Figure 1.

Triglyceride trafficking, storage, and mobilization in the small intestine. TGs are present in various pools in intracellular and extracellular spaces within the intestinal structure. Digestion products of dietary TGs are absorbed at the brush border across the apical membrane of the enterocyte. TG resynthesis through the MGAT (majority) or the G3P pathways occurs in the outer ER membrane. Lipid droplets formed in the ER membrane are packaged into pre-CMs that are transported in PCTVs to the Golgi for further processing. Mature CM particles exit the basolateral membrane via exocytosis of secretory vesicles. Lipid droplets in the ER membrane also may bud off to form CLDs that are recruited for CM synthesis during the interprandial period or are degraded in the autophagosome (APS). A putative, apical/subapical pool of lipid-poor apoB48 may be recruited for rapid CM secretion and replenished by lipid supply during the feeding–fasting cycle.
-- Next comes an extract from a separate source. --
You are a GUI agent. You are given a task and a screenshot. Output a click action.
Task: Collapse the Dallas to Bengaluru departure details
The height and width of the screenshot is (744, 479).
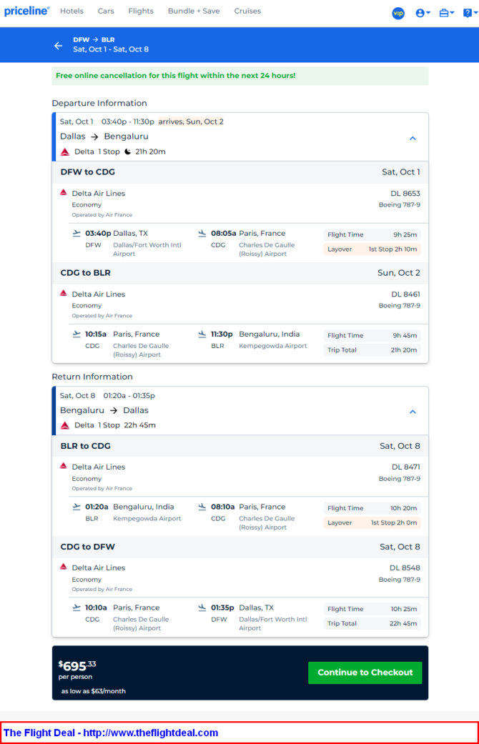click(x=413, y=139)
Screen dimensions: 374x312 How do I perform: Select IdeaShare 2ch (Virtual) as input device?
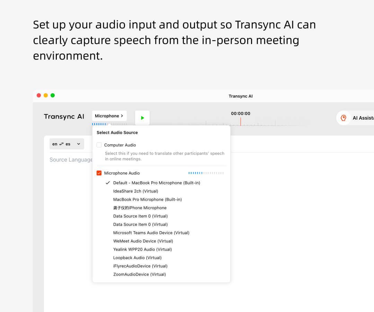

Secreted CM particles move through the lamina propria, enter the lacteals, and are actively transported in lymphatic vessels of increasing size before being released into circulation. CM entry into lacteals occurs mainly through size exclusion, but certain prerequisites such as particular CM composition also play a role. SMC around the lacteal and larger lymphatic vessels, which may be modulated by neural inputs, VEGF-C, and other regulators, actively regulates lymph flow and CM transport to the circulation. CoA, coenzyme A; DG, diacylglycerol.